## Goal
Can you retype, with no changes, the items from the line with "Where should I click to: Toggle" to the line with "Click the blue", including both of those lines?

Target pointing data

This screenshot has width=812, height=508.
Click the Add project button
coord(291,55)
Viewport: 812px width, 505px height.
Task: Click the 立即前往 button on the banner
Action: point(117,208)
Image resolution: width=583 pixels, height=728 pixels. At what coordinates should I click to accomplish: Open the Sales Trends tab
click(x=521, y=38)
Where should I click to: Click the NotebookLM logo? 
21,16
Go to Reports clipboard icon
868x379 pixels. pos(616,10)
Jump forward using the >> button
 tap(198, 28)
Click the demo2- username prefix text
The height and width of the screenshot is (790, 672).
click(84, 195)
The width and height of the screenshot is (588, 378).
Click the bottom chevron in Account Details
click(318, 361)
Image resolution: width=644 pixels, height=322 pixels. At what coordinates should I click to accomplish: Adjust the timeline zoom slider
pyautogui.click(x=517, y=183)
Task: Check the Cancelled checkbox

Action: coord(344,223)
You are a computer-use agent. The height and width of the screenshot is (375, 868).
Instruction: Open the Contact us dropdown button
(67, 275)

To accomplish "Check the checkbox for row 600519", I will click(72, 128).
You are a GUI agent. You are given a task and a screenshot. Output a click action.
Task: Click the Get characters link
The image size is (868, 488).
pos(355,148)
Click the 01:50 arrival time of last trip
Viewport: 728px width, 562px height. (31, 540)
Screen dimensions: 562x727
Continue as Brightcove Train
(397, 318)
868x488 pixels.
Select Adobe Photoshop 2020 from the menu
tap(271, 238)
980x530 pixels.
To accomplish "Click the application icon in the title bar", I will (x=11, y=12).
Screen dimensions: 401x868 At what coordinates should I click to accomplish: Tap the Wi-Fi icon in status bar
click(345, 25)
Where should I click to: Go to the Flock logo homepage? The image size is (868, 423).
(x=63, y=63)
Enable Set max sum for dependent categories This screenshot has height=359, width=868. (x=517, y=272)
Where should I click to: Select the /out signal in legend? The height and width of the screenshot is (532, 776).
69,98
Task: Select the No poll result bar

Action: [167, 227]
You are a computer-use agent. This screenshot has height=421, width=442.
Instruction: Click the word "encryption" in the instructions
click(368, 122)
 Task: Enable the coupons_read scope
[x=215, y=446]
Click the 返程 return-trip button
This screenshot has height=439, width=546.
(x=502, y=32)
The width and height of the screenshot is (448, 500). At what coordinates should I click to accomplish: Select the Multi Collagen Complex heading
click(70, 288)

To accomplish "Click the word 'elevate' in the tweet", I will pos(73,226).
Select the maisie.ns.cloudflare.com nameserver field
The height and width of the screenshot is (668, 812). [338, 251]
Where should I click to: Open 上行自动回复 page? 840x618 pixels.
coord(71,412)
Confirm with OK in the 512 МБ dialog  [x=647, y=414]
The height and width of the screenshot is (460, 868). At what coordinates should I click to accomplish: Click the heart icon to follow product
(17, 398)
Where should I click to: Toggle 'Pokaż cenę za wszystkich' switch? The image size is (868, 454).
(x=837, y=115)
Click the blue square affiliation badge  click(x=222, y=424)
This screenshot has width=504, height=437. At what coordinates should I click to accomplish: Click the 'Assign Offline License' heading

## Worked solution
Where should I click to: Toggle 'Pokaż cenę za wszystkich' switch? The image size is (868, 454).
(x=837, y=115)
Click the blue square affiliation badge  click(x=222, y=424)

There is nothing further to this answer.